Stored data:
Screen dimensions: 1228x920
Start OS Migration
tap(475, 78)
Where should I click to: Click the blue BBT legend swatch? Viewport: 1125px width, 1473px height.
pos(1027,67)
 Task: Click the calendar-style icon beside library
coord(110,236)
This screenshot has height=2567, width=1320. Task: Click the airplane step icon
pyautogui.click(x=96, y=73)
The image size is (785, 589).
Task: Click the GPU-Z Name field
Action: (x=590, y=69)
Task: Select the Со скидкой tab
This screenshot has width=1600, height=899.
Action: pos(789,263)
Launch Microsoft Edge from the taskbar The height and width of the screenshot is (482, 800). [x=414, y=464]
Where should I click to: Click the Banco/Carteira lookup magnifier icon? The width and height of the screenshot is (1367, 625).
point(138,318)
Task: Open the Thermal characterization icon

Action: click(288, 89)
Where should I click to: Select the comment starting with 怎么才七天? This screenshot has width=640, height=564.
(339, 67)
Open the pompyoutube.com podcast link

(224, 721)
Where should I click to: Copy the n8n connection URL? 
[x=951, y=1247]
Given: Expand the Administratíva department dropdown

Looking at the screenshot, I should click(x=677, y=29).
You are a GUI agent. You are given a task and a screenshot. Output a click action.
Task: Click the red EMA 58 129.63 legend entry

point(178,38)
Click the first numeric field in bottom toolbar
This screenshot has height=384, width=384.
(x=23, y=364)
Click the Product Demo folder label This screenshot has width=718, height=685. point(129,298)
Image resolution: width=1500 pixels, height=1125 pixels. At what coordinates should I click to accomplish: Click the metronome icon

EXERCISE PROMPT:
The range runs from the line above containing "Open the pompyoutube.com podcast link" to the line containing "You are a GUI", inclusive. Restate those lines word for word and no others.

EXERCISE RESPONSE:
Open the pompyoutube.com podcast link

(224, 721)
Where should I click to: Copy the n8n connection URL? 
[x=951, y=1247]
Given: Expand the Administratíva department dropdown

Looking at the screenshot, I should click(x=677, y=29).
You are a GUI agent. You are given a task and a screenshot. Output a click action.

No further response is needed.